Fortunately Kai Schmerer from ZD’s German PC Professionell had invited almost all the important press people with the one exception of Mike Magee from The Register, who was sadly missed by most of us. I arrived there after an excellent meal that I had enjoyed at, in my humble opinion, the best restaurant of Hannover, a Spanish restaurant by the name ‘El Pais’. The ZD-party was in a rather funky place called ‘Capitol’ and in my eyes it was a full success.
From left to right: Andreas Stiller (c’t), Uwe Scheffel (Tom’s Hardware), Hermann Eiden (Tom’s Hardware), Kai Schmerer (PC-Professionell) and the one guy that’s hardly on the picture with the disgusting beer bottle in his hand is …. well, guess! Ed Henning had taken this picture and you can see that, with his long press-experience, he knows to handle a camera a lot better than Uwe Scheffel, who took the next one:
From left to right: Christian Ehmer (IBM), Andreas Stiller (c’t), Ed Henning (PC Magazine UK), Hermann Eiden (Tom’s), Kai Schmerer (PC Professionell).
A little later we were joined by half of Intel’s marketing and sales department and had a really good time taking the p**s of each other. The party finished at 2:30 AM, but most of us went to another place until 5 AM. Only Daniel (Chip-Magazine, Germany) and I ended up in another bar that we left around 7 AM. He decided to get ready for the next day of CeBIT and I had to catch my plane home.
VIA Is Feeling Strong
Uwe Scheffel gave me a brief report of what he had found out from his visit to VIA. The Taiwanese chipset and processor manufacturer is in very good spirits. The alternative Coppermine-platform by the name of ‘Apollo Pro 133’ is a full success and so is the recently released ‘Apollo KX133’ Athlon chipset. The Cyrix III processor had been launched only a few days ago and final silicon will be available in two weeks. We’ve already tested Apollo KX133 and are currently evaluating motherboards with this chipset. Apollo Pro 133 on a final Asus-motherboard is also showing excellent results in my lab and we will certainly supply you with our results from Cyrix III testing as soon as we can.
3dfx – Big Boobs instead of Fast Chips
The once-so-successful 3D-chip maker is hurting. Behind closed curtains they showed alpha-silicon of a VSA-100 chip on a Voodoo 5500 PCI-card running at only 100 MHz. Thus it’s no surprise that the performance was hardly worth talking about. You could enjoy motion blur and full scene anti-aliasing at 640×480, which may be nice, but not really interesting enough to crave for this chip, if 3dfx should survive until the final product will be released. NVIDIA’s NV15-silicon is already up and performing well for more than two months and its performance as well as features will most likely make a stillbirth out of all the funky Voodoo 400, 5000, 5500, … cards.
Source: Oliver Ketterer from www.com-online.de.

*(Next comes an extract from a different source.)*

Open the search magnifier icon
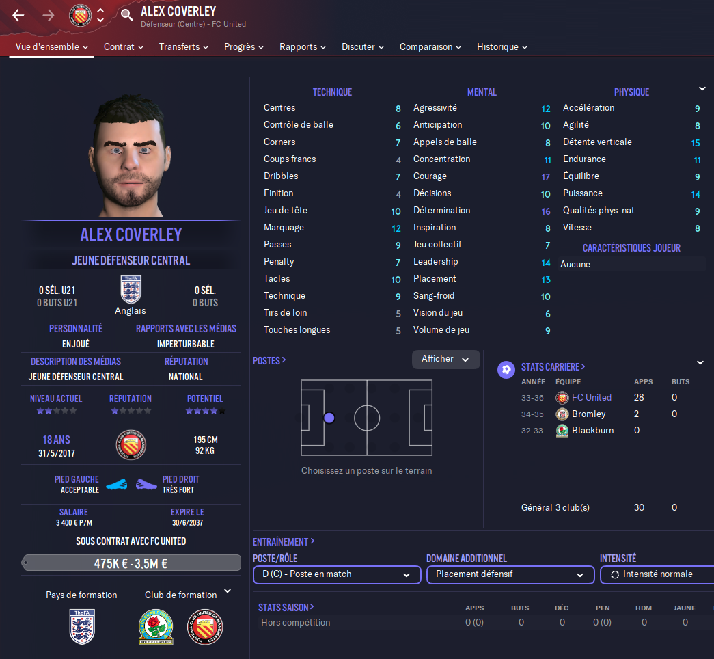The width and height of the screenshot is (714, 659). click(126, 14)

3dfx tried hard to get attention with a rather pathetic PR-gag. On Friday 3dfx produced a heavy commotion by presenting Lara Weller as Lara Croft on the upper level of its booth. Lara jumped around this level albeit without any sound. The effect was a big disappointment of all the spectators and a lot of anger of all the people who tried to walk around in the vicinity of the 3dfx-booth. The question if Lara is using a Voodoo 5500 card can probably be answered with a clear ‘No’, since none of the demo-units at 3dfx’s booth were actually running TombRaider. Thus none of the 3dfx-people could explain a sensible connection between Lara and 3dfx, and the spectators got a rather negative than positive image of 3dfx and their organization skills.